Şimşek teilte mit, dass im Zeitraum vom 19. bis 22. Dezember 2023 Mittel in Höhe von rund 640 Millionen Dollar bereitgestellt wurden, um die in der Erdbebenregion tätigen Unternehmen zu unterstützen.

FÜR DIE ERDBEBENREGION VORGESEHENE MITTEL

Minister Şimşek erklärte, dass in diesem Rahmen die von der Islamischen Entwicklungsbank an die Türkische Bank für industrielle Entwicklung (TSKB) bereitgestellte Finanzierung in Höhe von 100 Millionen Dollar für die Finanzierung von Investitionen verwendet werde, die auf die Wiederbelebung und Stärkung der wirtschaftlichen Aktivitäten in den von den Erdbeben betroffenen Provinzen abzielen.

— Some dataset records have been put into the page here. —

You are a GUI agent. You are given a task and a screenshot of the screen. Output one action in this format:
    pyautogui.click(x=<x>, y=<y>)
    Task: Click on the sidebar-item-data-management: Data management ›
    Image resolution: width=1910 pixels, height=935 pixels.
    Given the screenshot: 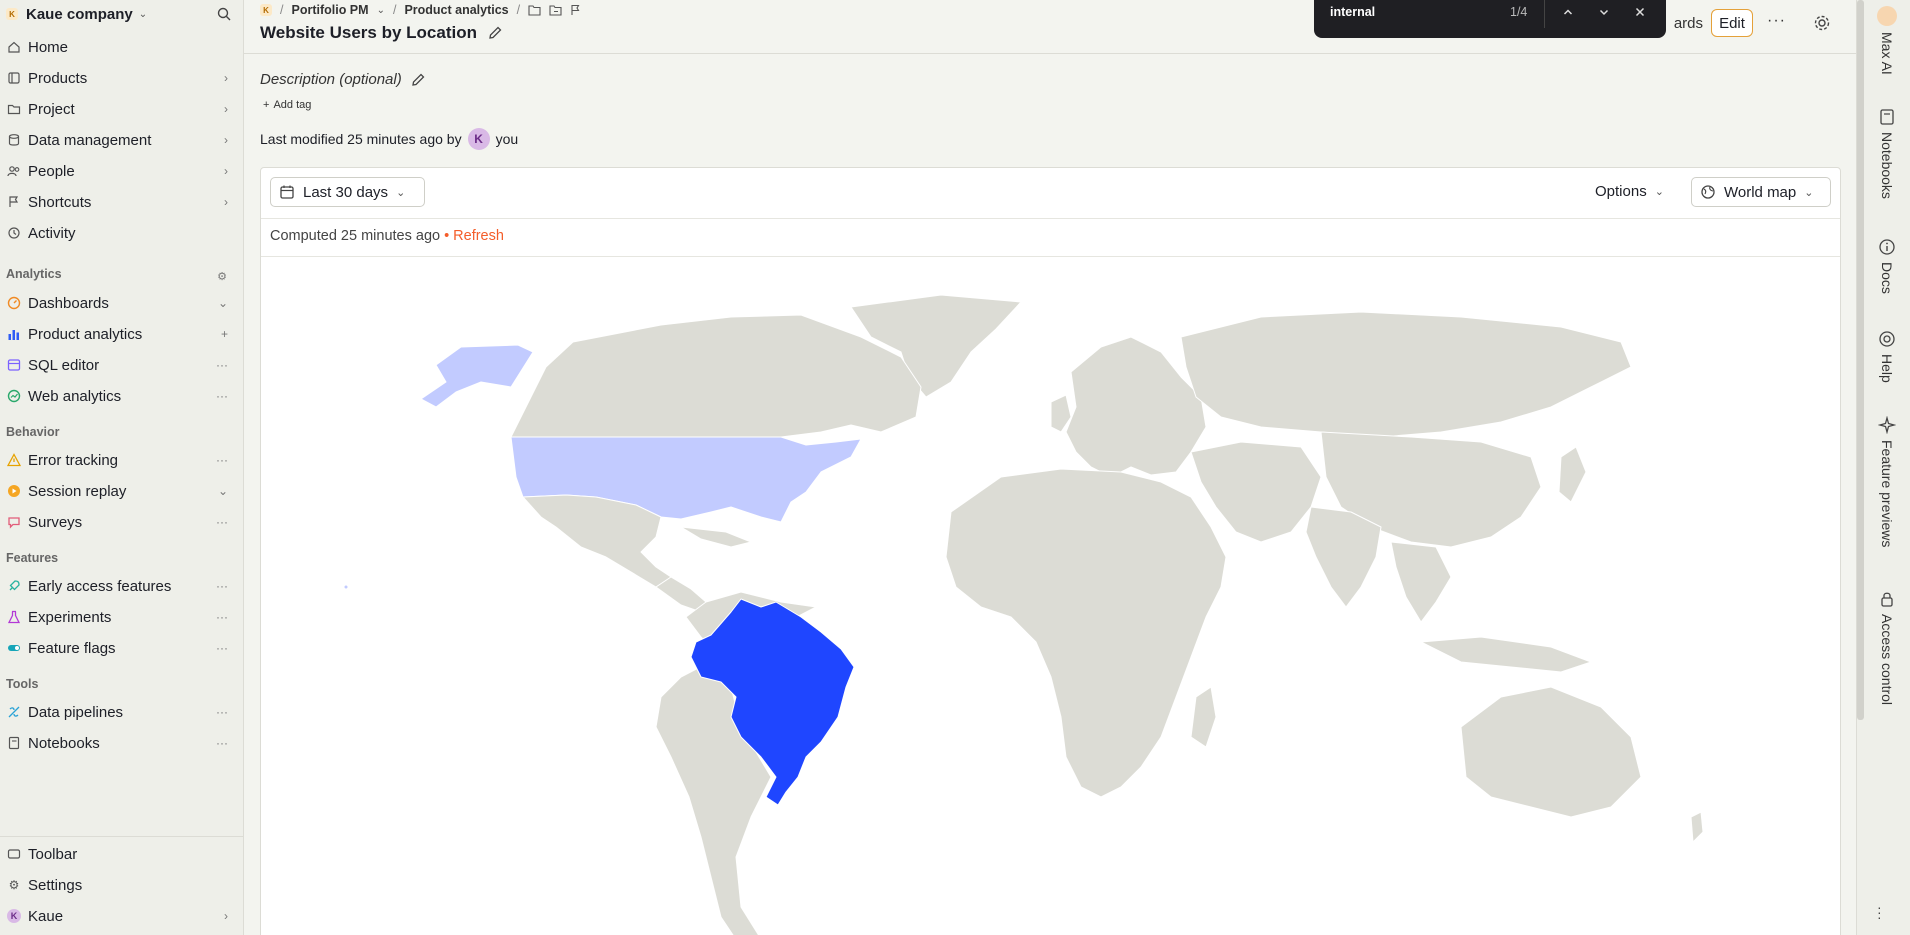 What is the action you would take?
    pyautogui.click(x=122, y=140)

Şimşek teilte mit, dass die von der Japanischen Agentur für internationale Zusammenarbeit (JICA) bereitgestellte Finanzierung in Höhe von 20 Milliarden Japanischen Yen ebenfalls von der Präsidialverwaltung für die Entwicklung und Unterstützung kleiner und mittlerer Unternehmen (KOSGEB) genutzt werde, und erklärte, dass diese Mittel dazu dienen sollen, das Kapital von Mikro-, kleinen und mittleren Unternehmen in den vom Erdbeben betroffenen Provinzen zu unterstützen.

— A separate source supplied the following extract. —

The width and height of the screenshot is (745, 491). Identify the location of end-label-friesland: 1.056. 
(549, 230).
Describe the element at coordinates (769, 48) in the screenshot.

Darüber hinaus wies Şimşek darauf hin, dass man von der Japanischen Bank für internationale Zusammenarbeit (JBIC) eine Finanzierung in Höhe von 400 Millionen Dollar erhalten habe, wobei jeweils 200 Millionen Dollar an die Türkische Entwicklungs- und Investitionsbank (TKYB) sowie die TSKB gingen. Er kommentierte: "Diese Mittel werden für die Finanzierung von Investitionen in erneuerbare Energien, Energieeffizienz, Wasser- und Abfallmanagement sowie technologisch fortschrittliche Energieeffizienz-Investitionen verwendet, die auf die Wiederbelebung und Stärkung der wirtschaftlichen Aktivitäten in unseren von den Erdbeben betroffenen Provinzen ausgerichtet sind."

Şimşek betonte, dass die im vergangenen Jahr von internationalen Organisationen, Regierungsbehörden, Exportkreditagenturen und kommerziellen Gläubigern für verschiedene Sektoren im Land bereitgestellten Mittel 8,8 Milliarden Dollar erreicht hätten, und hielt fest:

"Ein Teil dieser Mittel in Höhe von 2,8 Milliarden Dollar wurde zur Förderung der Erdbebenregion bereitgestellt. Diese bereitgestellten Mittel sind ein Zeichen des Vertrauens sowohl in die Türkei als auch in unser Programm, das auf den Prinzipien von Transparenz, Konsistenz, Rechenschaftspflicht und Vorhersehbarkeit basiert."